┌─ Excerpt
To show the impact of the protein, DNA, solvent and ion environment on the studied reaction, we also studied the system in vacuum without Mg2+ ions. The vacuum calculation was set up keeping just the QM region in the reaction path calculations. From the Fig. 5 one can observe similar behaviour as in the QM/MM calculation without ions, but the barrier is extremely high which suggests that the protein environment indeed significantly contributes to the energy stabilisation of the pentacovalent transition state structure.

Fig. 5
figure 5

Energy profile (red) for QM/MM calculation in vacuum without Mg2+ ions with the values for the energy denoted on the y1 axis. Values for distances between atoms Cyt6 03′—P (3DR7) (green) and water 1863 OH2-P (3DR7) (blue) are marked on the y2 axis

In order to verify the stability of the initial QM/MM setup we performed two additional classical MD 50 ns simulations starting with the reactant and product structures that we used for the minimum energy pathway calculations. The ions in these simulations kept the hexacoordinated structures throughout the simulations. In the case of reactant simulations none of the waters were exchanged and all 12 atoms around the two ions were identical. This means that the atom positions of reactant are in the stable and favorable positions to enter the reaction.
└─
→ **Task item A**:
Echo the QM/MM excerpt from "Energy profile (red)" to "enter the reaction.".
→ **Task item B**:
Proceed with the QM/MM reaction-path excerpt, picking up after its last sentence.
The entries that come next have no connection to the QM/MM excerpt.
┌─ Study material
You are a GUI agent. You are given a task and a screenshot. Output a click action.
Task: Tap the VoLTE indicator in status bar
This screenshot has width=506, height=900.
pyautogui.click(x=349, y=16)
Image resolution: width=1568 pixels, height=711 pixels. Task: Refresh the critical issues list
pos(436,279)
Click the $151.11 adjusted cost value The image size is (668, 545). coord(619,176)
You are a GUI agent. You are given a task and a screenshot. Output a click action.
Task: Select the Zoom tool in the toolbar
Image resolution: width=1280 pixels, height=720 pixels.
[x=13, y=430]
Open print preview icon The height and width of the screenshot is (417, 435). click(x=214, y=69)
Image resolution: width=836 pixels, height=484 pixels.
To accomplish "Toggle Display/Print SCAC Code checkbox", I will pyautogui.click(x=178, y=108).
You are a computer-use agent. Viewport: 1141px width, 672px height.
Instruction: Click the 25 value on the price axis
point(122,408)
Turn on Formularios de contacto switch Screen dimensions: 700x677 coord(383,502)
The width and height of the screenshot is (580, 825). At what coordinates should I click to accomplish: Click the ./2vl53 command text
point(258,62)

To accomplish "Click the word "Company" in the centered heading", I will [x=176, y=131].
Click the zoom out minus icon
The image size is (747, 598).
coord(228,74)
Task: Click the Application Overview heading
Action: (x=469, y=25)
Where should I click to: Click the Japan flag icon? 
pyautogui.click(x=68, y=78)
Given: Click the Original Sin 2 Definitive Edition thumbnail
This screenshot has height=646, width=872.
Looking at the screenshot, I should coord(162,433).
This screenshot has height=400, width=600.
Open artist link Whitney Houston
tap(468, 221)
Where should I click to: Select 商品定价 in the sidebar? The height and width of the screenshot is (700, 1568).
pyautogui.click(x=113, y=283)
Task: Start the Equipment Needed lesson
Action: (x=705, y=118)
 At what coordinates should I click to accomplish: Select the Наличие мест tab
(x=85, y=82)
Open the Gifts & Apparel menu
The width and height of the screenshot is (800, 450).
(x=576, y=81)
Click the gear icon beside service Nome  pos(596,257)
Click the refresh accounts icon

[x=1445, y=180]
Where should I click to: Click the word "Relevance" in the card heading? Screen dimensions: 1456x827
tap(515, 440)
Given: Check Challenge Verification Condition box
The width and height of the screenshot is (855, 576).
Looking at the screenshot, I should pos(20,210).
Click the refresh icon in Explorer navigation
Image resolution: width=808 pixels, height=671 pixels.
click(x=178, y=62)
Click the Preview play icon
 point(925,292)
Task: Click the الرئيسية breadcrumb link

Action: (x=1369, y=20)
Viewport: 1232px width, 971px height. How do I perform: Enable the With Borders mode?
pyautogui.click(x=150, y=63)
└─
→ **Task answer A**:
Energy profile (red) for QM/MM calculation in vacuum without Mg2+ ions with the values for the energy denoted on the y1 axis. Values for distances between atoms Cyt6 03′—P (3DR7) (green) and water 1863 OH2-P (3DR7) (blue) are marked on the y2 axis

In order to verify the stability of the initial QM/MM setup we performed two additional classical MD 50 ns simulations starting with the reactant and product structures that we used for the minimum energy pathway calculations. The ions in these simulations kept the hexacoordinated structures throughout the simulations. In the case of reactant simulations none of the waters were exchanged and all 12 atoms around the two ions were identical. This means that the atom positions of reactant are in the stable and favorable positions to enter the reaction.

→ **Task answer B**:
Conclusion

Protein Tm1631 from the organism T. maritima was predicted to be an endonuclease-like DNA binding protein, and consequently we investigated its function focusing specifically on the role of Mg2+ ions in its binding pocket. We performed a QM/MM study of Tm1631 in a complex with damaged DNA. We found that Mg2+ ions are required in the binding pocket in order that the reaction occurs. This allows us to conclude that Tm1631 is indeed an endonuclease binding protein with a reaction mechanism similar to that of other endonucleases. Some reconciliation is still needed regarding the number of metal ions, e.g. it is possible that only one ion suffices for the reaction to take place. The present paper is one of the few theoretical insights in the available literature to study a series of the reactions that play a role in the complex of the endonuclease repair process. Future work should be aimed at determination of the precise number and type of ions that are needed for the reaction to occur. Another interesting study would be to explain the formation of the hydroxide ion in connection with the protonation of Lys73 and the role of ions in such mechanisms. It would also be interesting to compare the present results with the results obtained by similar studies in different proteins (Additional file 3).